### WORK INSTRUCTION 1
Reproduce the Sol Polito biography from "Italian-American cinematographer (1892–1960)" to "1930s and 1940s." word for word.
### WORK INSTRUCTION 2
Write the next part of the Sol Polito biography, picking up after its final sentence.

### DOCUMENT SECTION
= Beginning of Section =

Italian-American cinematographer (1892–1960)

Sol Polito, A.S.C. (born Salvatore Polito, November 12, 1892 – May 23, 1960) was a Sicilian-American cinematographer. He is best known for his work with directors Michael Curtiz and Mervyn LeRoy at Warner Bros. studios in the 1930s and 1940s.

==Biography==
Salvatore Polito was born November 12, 1892, in Palermo, Italy, and immigrated to the United States in 1905. He attended school in New York City and began working in the motion picture industry as a still photographer. After experience as a lab assistant and camera assistant, he was promoted to lighting cameraman in 1917.

Polito married Frances (Francesca) D'Angelis in New York in 1914. The union produced two sons. The elder son Gene Polito (1918-2010) also became a cinematographer. Younger son S. Robert Polito (1922–2015) became a physician.

= End of Section =

### DATA PROVIDED
= Beginning of Section =

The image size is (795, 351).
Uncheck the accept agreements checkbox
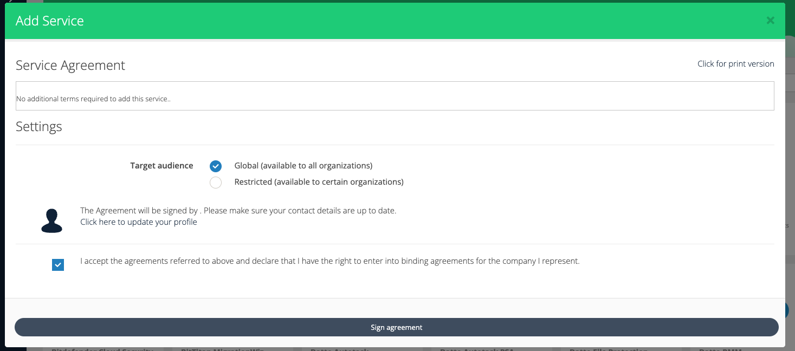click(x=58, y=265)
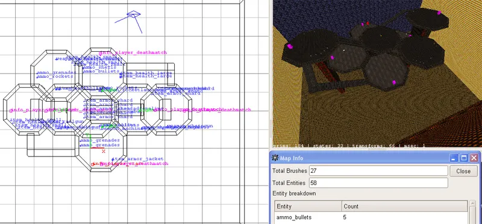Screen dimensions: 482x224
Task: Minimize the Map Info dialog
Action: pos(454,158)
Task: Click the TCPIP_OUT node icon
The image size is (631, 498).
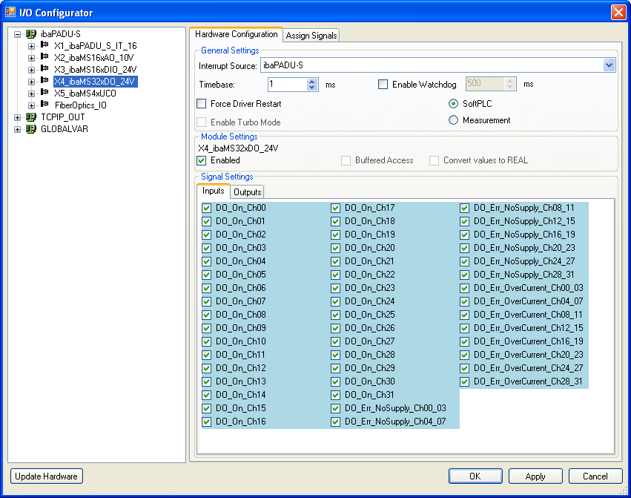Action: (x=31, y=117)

= End of Section =

### ANSWER BOX 1
Italian-American cinematographer (1892–1960)

Sol Polito, A.S.C. (born Salvatore Polito, November 12, 1892 – May 23, 1960) was a Sicilian-American cinematographer. He is best known for his work with directors Michael Curtiz and Mervyn LeRoy at Warner Bros. studios in the 1930s and 1940s.

### ANSWER BOX 2
Polito moved from Brooklyn to Los Angeles in 1919 to continue his career at First National Pictures and Warner Bros. He worked on more than 170 films at various studios, but is best known for his work at Warner Bros. with directors Michael Curtiz and Mervyn LeRoy.

Polito died in Los Angeles on May 23, 1960, aged 67, and was entombed in the Mausoleum at Calvary Cemetery in East Los Angeles, California.

==Accolades==
Polito received three Academy Award nominations:
- 1939: The Private Lives of Elizabeth and Essex, Best Cinematography (Color), shared with W. Howard Greene
- 1941: Sergeant York, Best Cinematography (Black and White)
- 1942: Captains of the Clouds, Best Cinematography (Color)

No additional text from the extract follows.